Se espesa la noche en torno al Stanbrook, y en tanto que algunos de los guardias de asalto que custodiaban la Aduana han logrado embarcarse, otros, fatalmente imbuidos de sus obligaciones hasta más allá del límite de lo exigible y de lo razonable, procuran desde el muelle que la tripulación pueda retirar la pasarela antes de que el carbonero se escore irremediablemente. De las escotillas, de los ojos de buey, de las techumbres de cubierta y de las barcas de salvamento emergen las sombras de la compacta multitud que ha conseguido embarcar, y cuando la pasarela es al fin retirada y sujeta al costado provoca un gemido unánime que sale del barco y del muelle. Tal es el sonido que anuncia su partida, pues el prudente capitán Dickson no ha querido señalar la maniobra de soltar amarras con la ronca bocina de su carbonero.

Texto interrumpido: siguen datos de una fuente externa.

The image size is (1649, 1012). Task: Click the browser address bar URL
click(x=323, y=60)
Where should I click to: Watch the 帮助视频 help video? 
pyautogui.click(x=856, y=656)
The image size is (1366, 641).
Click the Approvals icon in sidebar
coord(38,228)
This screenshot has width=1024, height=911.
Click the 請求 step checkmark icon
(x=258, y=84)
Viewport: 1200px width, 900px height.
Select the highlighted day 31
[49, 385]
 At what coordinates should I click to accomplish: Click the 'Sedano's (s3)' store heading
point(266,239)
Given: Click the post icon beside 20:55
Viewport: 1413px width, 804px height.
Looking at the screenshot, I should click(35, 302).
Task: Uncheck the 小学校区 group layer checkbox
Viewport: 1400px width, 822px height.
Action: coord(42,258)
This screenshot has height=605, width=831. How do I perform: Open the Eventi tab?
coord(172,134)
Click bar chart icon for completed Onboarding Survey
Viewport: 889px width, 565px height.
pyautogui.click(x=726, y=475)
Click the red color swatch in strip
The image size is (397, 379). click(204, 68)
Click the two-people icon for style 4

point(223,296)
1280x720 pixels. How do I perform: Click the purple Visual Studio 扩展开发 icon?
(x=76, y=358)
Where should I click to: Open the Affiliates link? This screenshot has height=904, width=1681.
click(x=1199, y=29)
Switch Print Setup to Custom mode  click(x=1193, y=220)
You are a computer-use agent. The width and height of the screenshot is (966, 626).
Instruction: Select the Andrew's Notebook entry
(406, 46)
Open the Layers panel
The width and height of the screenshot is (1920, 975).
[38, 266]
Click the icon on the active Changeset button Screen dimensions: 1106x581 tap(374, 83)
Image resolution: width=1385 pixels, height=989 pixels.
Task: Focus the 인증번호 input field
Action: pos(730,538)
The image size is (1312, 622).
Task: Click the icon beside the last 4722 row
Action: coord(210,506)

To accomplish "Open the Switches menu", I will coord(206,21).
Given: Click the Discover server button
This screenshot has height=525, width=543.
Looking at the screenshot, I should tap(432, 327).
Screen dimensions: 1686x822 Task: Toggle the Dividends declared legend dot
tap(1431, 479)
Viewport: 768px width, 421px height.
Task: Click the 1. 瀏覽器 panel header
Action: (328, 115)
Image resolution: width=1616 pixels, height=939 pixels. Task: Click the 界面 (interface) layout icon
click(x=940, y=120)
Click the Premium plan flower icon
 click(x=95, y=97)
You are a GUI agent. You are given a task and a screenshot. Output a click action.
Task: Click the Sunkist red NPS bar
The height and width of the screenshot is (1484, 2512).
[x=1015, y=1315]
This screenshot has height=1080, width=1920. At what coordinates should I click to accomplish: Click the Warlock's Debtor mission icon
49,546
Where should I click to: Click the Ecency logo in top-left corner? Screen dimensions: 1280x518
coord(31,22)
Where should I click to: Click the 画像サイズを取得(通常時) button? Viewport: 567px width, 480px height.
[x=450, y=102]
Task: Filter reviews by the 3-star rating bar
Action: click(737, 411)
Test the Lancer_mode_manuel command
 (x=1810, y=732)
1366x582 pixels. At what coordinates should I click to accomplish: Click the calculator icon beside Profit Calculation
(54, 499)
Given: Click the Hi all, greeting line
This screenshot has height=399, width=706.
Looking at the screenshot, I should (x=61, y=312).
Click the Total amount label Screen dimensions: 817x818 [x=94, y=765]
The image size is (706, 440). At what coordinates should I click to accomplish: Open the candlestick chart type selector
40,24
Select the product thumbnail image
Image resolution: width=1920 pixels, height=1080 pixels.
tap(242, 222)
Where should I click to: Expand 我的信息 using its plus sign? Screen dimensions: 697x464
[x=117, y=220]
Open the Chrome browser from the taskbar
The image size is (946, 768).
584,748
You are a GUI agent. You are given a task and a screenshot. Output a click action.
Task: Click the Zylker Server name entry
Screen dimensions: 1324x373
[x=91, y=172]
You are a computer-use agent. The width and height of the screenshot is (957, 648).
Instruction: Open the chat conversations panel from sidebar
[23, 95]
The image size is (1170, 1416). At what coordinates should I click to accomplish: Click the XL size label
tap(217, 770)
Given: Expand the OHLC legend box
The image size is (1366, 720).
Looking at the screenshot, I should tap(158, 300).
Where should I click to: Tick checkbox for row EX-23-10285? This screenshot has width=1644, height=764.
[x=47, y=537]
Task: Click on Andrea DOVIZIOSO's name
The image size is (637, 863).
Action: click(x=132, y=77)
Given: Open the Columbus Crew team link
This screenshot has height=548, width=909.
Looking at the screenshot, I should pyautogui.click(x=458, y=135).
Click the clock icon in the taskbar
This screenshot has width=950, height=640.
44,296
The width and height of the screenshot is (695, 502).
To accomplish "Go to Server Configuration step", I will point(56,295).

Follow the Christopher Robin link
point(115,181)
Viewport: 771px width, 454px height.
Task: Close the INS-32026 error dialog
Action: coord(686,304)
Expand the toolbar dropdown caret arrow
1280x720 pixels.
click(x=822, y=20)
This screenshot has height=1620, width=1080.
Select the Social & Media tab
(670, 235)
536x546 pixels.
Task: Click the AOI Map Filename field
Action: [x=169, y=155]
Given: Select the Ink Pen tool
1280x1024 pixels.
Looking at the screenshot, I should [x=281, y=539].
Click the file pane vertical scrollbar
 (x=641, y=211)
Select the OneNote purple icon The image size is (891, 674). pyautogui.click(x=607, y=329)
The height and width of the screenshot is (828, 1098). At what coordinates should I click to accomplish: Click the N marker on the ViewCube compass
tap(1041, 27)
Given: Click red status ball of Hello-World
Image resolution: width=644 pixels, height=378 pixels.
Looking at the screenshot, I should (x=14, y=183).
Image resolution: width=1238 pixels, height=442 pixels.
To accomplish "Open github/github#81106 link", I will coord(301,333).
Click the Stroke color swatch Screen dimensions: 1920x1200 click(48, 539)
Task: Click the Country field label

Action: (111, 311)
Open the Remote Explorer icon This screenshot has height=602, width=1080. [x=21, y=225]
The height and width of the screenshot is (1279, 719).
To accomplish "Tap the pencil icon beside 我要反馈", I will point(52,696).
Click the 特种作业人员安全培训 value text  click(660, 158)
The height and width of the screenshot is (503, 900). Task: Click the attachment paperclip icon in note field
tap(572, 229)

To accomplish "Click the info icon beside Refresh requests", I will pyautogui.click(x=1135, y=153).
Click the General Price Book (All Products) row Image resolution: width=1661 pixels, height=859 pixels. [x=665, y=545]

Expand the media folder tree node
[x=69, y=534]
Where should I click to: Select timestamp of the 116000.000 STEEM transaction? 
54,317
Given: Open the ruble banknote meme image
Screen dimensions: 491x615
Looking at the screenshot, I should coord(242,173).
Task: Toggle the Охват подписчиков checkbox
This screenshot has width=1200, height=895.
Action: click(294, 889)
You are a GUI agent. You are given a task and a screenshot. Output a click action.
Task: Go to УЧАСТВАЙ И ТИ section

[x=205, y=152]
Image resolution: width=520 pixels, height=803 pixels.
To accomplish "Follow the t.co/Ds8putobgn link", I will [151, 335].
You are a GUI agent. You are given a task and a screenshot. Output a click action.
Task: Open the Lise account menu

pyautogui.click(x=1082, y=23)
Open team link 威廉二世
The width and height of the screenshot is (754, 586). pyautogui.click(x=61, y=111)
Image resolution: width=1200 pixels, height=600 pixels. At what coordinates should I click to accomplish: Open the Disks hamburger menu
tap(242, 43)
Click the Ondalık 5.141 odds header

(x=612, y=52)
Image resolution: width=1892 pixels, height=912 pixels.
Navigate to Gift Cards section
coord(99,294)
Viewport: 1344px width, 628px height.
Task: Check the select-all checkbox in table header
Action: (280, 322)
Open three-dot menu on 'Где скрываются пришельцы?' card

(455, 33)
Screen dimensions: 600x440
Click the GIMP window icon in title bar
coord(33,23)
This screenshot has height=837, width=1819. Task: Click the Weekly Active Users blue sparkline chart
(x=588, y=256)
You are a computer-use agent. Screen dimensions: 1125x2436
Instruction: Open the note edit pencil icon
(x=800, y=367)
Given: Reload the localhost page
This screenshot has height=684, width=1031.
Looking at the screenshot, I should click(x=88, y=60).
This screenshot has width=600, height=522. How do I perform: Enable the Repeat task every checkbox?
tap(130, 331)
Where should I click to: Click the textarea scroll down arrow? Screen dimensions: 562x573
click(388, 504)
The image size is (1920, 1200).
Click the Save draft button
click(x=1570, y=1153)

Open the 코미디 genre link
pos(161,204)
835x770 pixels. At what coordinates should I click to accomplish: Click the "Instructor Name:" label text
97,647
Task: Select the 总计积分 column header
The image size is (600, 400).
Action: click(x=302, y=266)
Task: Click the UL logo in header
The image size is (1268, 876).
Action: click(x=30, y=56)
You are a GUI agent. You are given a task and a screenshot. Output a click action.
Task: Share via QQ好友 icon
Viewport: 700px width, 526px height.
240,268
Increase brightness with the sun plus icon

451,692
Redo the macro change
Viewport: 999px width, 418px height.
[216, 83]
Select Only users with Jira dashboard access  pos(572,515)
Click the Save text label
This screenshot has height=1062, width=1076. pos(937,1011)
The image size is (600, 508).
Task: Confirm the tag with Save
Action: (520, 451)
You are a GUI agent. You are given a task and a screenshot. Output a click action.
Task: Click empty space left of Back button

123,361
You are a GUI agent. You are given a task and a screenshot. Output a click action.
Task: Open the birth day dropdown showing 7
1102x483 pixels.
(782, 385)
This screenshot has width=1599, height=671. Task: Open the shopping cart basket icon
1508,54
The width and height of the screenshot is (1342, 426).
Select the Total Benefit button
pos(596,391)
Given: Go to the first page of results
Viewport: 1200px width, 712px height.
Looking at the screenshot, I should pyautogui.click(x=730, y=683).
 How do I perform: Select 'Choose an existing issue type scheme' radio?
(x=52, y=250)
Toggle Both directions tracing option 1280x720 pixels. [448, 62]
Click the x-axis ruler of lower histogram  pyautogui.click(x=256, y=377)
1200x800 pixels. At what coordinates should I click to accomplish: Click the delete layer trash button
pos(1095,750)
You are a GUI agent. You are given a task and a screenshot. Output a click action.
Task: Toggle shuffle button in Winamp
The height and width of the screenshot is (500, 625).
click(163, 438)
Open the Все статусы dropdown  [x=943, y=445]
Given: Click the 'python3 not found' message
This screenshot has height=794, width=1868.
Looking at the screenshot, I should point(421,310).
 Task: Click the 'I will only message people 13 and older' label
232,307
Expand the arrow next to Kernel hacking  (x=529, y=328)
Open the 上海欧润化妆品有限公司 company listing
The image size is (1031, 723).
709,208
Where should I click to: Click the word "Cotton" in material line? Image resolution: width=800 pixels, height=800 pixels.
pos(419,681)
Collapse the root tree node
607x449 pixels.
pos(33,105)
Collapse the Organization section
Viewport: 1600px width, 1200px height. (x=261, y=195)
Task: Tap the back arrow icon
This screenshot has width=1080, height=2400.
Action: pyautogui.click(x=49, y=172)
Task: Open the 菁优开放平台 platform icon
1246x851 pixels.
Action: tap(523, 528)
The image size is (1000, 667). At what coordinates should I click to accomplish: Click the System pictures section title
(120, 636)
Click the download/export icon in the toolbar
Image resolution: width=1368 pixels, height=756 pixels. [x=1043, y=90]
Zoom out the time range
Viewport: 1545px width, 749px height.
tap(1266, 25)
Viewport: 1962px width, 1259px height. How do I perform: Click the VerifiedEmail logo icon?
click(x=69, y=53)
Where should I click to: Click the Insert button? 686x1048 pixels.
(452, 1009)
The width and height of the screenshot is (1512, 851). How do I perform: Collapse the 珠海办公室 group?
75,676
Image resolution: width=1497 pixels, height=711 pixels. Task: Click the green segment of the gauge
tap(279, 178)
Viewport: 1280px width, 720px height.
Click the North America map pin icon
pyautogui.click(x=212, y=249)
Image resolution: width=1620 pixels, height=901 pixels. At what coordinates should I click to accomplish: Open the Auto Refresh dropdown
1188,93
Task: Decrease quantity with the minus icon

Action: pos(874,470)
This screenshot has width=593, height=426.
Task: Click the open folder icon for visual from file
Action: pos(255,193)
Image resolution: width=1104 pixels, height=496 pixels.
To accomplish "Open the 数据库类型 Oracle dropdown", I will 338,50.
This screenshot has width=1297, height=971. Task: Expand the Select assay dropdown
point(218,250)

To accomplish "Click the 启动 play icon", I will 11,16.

Las cuadernas del Stanbrook crujen de pronto, y la obra muerta del buque no parece, en una primera impresión, que vaya a revivir lo necesario para echarse al mar sin ahogarse de inmediato. La nave se mueve como lo que es desde que la noche la pintó de oscuro, un animal desahuciado y sin contornos, pero no bien se ha movido, no bien se ha alejado un par de metros del muelle con el tesoro inapreciable de su carga, un silencio profundo se apodera del puerto y enmudece las gargantas de las criaturas que lo habitan en esta última hora. Los relojes dan las once de la noche y el carbonero, sorteando los mástiles que emergen de las aguas sucias, enfila lentamente la bocana del puerto.
Ginés Laval lo ve pasar frente a él por la bocana, y entonces el haz de luz de su faro se posa un momento, iluminándola, sobre la cubierta, y la ve íntegramente tapizada de seres humanos en silencio. En pie sobre la angosta barbacana del fanal luminoso se despide de los viajeros agitando un pañuelo con su mano derecha, los ojos nublados de lágrimas de lluvia o de emoción, pero saladas en cualquier caso, y desde el barco una niña, o no, tal vez una adolescente, le devuelve el adiós con un pañuelito de cuadros rojos y blancos.
Una explosión, entonces, arranca un gigantesco surtidor del lugar donde el Stanbrook estaba atracado hasta hace unos instantes, y la onda expansiva agita la nave y, sobre la nave, el pañuelo de la niña.